Next day there were numerous visits to the house. Emilia was reserved,
and might have been thought sad, but she welcomed Tracy Runningbrook
gladly, with "Oh! my old friend!" and a tender squeeze of his hand.
"True, if you like; hot, if you like; but I old?" cried Tracy.
"Yes, because I seem to have got to the other side of you; I mean, I know
you, and am always sure of you," said Emilia. "You don't care for music;
I don't care for poetry, but we're friends, and I am quite certain of
you, and think you 'old friend' always."
"And I," said Tracy, better up to the mark by this time, "I think of you,
you dear little woman, that I ought to be grateful to you, for, by
heaven! you give me, every time I see you, the greatest temptation to be
a fool and let me prove that I'm not. Altro! altro!"
"A fool!" said Emilia caressingly; showing that his smart insinuation had
slipped by her.
The tale of Brookfield was told over again by Tracy, and Emilia
shuddered, though Merthyr and her country held her heart and imagination
active and in suspense, from moment to moment. It helped mainly to
discolour the young world to her eyes. She was under the spell of an
excitement too keen and quick to be subdued, by the sombre terrors of a
tragedy enacted in a house that she had known. Brookfield was in the
talk of all who came to Richford. Emilia got the vision of the wretched
family seated in the library as usual, when upon midnight they were about
to part, and a knock came at the outer door, and two men entered the
hall, bearing a lifeless body with a red spot above the heart. She saw
Cornelia fall to it. She saw the pale-faced family that had given her
shelter, and moaned for lack of a way of helping them and comforting
them. She reproached herself for feeling her own full physical life so
warmly, while others whom she had loved were weeping. It was useless to
resist the tide of fresh vitality in her veins, and when her thoughts
turned to their main attraction, she was rejoicing at the great strength
she felt coming to her gradually. Her face was smooth and impassive:
this new joy of strength came on her like the flowing of a sea to a,
land-locked water. "Poor souls!" she sighed for her friends, while
irrepressible exultation filled her spirit.
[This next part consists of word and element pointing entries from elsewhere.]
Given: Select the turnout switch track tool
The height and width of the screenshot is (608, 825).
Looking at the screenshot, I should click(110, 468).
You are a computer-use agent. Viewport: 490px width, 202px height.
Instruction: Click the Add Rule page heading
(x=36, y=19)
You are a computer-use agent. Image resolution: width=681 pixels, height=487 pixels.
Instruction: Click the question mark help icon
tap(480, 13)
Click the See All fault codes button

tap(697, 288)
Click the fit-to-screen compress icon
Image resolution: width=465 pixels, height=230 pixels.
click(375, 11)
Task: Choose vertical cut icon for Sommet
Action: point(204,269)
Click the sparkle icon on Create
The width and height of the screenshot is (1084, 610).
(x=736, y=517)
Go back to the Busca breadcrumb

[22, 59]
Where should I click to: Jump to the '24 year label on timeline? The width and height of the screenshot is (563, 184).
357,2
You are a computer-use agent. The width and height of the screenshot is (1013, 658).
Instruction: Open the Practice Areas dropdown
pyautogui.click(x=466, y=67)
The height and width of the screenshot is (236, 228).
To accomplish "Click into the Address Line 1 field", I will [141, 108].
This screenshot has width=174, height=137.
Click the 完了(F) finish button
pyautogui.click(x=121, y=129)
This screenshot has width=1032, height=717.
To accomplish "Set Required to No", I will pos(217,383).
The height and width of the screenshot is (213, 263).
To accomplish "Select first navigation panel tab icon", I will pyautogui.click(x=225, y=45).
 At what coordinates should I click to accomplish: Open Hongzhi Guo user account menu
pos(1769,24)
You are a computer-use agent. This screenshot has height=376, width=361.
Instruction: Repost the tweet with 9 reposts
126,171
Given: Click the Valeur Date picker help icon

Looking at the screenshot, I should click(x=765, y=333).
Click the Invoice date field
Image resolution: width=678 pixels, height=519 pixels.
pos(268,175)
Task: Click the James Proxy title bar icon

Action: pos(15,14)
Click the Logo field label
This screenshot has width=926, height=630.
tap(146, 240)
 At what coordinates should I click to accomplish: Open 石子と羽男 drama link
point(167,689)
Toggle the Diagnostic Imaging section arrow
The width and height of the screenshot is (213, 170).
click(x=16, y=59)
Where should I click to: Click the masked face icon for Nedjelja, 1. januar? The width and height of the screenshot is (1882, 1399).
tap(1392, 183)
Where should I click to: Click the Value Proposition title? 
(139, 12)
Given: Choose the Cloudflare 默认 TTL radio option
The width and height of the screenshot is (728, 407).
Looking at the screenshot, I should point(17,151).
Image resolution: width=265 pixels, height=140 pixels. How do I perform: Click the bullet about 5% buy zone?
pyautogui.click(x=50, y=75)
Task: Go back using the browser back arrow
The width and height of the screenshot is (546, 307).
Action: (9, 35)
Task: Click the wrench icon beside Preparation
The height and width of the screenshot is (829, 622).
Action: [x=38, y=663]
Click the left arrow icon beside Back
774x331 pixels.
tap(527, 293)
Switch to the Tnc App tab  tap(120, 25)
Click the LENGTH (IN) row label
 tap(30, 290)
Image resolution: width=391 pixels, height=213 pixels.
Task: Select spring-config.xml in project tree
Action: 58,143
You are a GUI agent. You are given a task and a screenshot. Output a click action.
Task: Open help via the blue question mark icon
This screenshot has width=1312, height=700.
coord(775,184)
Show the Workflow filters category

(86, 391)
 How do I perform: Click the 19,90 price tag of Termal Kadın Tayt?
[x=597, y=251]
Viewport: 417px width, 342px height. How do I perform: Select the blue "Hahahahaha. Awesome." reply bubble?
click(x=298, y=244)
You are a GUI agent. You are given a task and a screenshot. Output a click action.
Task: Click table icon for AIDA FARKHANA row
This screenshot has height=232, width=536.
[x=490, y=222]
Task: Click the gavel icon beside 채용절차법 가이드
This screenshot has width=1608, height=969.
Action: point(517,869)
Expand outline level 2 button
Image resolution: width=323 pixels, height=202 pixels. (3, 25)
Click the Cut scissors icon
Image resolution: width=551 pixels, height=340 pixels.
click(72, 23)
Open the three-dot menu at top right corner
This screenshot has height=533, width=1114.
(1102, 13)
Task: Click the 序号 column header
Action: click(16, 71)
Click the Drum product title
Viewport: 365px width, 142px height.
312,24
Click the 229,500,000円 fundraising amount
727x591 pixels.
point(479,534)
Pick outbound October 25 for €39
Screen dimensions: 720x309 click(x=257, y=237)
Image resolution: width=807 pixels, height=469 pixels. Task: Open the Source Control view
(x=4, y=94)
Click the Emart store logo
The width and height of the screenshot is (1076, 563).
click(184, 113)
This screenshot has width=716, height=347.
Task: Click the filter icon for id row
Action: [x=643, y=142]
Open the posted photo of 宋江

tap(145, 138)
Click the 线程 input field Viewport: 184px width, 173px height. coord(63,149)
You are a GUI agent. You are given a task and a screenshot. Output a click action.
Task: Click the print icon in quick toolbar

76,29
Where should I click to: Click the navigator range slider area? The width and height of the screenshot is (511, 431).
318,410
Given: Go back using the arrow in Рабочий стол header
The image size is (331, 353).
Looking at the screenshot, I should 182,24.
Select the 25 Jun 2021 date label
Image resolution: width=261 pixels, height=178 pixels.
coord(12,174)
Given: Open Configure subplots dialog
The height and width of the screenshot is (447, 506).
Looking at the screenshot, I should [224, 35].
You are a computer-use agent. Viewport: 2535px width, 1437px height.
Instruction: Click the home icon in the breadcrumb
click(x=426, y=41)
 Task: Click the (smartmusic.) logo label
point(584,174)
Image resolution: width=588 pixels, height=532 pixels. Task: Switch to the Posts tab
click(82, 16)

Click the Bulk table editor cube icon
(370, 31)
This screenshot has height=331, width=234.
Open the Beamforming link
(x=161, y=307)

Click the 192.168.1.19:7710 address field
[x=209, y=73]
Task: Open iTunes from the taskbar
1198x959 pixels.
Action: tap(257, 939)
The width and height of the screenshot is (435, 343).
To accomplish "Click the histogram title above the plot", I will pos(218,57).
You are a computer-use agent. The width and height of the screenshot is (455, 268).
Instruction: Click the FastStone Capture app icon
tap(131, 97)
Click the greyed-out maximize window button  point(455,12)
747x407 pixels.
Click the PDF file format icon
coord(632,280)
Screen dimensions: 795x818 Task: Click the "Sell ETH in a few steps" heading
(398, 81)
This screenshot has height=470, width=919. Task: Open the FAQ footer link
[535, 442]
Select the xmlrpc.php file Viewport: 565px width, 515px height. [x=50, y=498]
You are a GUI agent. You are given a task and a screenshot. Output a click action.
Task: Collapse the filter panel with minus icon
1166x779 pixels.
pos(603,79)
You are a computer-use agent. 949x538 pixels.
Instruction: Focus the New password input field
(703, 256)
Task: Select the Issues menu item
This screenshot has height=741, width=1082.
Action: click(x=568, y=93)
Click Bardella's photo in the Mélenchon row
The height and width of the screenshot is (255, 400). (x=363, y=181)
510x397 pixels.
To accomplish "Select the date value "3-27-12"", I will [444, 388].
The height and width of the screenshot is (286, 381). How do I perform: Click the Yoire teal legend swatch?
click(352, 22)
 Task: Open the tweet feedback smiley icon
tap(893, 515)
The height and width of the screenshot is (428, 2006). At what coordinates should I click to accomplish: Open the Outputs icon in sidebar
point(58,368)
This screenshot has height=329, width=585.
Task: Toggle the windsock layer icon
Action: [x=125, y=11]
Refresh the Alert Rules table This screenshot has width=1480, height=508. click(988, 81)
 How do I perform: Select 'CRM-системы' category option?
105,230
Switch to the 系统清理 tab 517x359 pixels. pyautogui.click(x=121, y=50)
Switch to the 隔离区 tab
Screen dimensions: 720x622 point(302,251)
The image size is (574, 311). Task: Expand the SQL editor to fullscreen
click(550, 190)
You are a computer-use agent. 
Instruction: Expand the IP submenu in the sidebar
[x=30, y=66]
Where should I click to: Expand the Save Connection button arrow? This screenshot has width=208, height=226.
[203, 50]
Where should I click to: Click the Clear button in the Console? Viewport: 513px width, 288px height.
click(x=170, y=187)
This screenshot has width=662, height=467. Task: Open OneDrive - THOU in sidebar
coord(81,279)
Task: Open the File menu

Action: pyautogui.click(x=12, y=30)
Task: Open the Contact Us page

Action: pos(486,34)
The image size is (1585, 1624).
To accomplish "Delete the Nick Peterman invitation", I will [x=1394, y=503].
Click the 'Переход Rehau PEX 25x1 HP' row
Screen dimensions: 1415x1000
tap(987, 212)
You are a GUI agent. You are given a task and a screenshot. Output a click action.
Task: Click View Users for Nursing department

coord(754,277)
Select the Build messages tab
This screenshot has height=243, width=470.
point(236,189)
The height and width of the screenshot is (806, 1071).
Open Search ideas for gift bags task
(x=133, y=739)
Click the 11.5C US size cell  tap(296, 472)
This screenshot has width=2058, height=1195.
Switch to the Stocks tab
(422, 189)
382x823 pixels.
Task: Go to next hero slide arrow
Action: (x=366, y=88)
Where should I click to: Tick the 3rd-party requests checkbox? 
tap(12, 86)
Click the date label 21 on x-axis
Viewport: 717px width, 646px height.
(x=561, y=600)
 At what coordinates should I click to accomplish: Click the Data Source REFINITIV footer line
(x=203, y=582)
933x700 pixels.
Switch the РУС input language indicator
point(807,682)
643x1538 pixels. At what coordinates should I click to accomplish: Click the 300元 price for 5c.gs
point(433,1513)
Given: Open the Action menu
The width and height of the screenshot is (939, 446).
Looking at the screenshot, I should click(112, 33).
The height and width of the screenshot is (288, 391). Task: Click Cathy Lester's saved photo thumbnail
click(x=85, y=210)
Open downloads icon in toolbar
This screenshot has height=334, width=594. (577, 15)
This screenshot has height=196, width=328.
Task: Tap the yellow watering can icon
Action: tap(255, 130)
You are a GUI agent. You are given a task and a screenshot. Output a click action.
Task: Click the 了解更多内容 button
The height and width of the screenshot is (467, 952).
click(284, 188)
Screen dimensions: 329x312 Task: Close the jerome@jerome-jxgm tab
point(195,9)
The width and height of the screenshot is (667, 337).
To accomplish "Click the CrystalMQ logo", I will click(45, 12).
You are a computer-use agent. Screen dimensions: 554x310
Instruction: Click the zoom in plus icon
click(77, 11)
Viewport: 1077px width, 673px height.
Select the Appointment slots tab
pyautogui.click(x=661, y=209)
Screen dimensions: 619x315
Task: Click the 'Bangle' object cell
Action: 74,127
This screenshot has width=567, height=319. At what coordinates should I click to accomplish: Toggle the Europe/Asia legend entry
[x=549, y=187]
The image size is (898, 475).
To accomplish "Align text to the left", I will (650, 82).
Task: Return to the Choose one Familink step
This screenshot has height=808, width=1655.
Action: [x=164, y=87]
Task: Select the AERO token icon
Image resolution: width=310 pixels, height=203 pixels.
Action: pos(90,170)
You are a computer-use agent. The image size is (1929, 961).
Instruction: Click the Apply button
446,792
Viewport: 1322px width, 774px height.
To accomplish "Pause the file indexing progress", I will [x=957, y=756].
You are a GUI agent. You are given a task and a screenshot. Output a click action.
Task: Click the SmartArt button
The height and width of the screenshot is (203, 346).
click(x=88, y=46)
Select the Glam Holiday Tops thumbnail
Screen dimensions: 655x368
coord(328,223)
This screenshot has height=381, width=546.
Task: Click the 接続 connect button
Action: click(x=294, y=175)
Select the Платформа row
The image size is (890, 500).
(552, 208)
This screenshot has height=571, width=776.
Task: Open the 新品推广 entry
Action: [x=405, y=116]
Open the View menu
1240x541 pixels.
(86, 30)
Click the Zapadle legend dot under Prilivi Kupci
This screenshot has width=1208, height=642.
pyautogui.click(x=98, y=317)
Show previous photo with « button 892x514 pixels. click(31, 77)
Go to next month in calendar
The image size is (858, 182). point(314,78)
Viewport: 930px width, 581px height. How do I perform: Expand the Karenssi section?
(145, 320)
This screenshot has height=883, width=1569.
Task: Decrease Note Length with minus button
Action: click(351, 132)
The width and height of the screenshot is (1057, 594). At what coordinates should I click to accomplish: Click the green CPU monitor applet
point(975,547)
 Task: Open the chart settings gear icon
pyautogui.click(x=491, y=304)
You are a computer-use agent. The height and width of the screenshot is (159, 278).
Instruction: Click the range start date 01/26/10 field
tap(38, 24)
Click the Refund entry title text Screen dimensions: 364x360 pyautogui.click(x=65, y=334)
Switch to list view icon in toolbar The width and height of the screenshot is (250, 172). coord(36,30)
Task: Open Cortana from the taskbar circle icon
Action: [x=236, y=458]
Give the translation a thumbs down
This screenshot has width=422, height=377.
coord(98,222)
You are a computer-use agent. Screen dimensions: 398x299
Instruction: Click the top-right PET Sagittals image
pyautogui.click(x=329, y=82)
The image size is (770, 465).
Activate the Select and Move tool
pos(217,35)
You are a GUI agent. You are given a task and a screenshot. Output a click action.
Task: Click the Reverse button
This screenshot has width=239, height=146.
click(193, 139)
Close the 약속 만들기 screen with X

That afternoon, in the midst of packing and preparations for the journey,
at all of which Lady Gosstre smiled with a complacent bewilderment, a
card, bearing the name of Miss Laura Tinley, was sent up to Emilia. She
had forgotten this person, and asked Lady Gosstre who it was. Arabella's
rival presented herself most winningly. For some time, Emilia listened
to her, with wonder that a tongue should be so glib on matters of no
earthly interest. At last, Laura said in an undertone: "I am the bearer
of a message from Mr. Pericles; do you walk at all in the garden?"
Emilia read her look, and rose. Her thoughts struck back on the creature
that she was when she had last seen Mr. Pericles, and again, by contrast,
on what she was now. Eager to hear of him, or rather to divine the
mystery in her bosom aroused by the unexpected mention of his name, she
was soon alone with Laura in the garden.
"Oh, those poor Poles!" Laura began.
"You were going to say something of Mr. Pericles," said Emilia.
"Yes, indeed, my dear; but, of course, you have heard all the details of
that dreadful night? It cannot be called a comfort to us that it enables
my brother Albert to come forward in the most disinterested--I might
venture to say, generous--manner, and prove the chivalry of his soul;
still, as things are, we are glad, after such misunderstandings, to prove
to that sorely-tried family who are their friends. I--you would little
think so from their treatment of me--I was at school with them. I knew
them before they became unintelligible, though they always had a turn for
it. To dress well, to be refined, to marry well--I understand all that
perfectly; but who could understand them? Not they themselves, I am
certain! And now penniless! and not only that, but lawyers! You know
that Mrs. Chump has commenced an action?--no? Oh, yes! but I shall have
to tell you the whole story."
"What is it?--they want money?" said Emilia.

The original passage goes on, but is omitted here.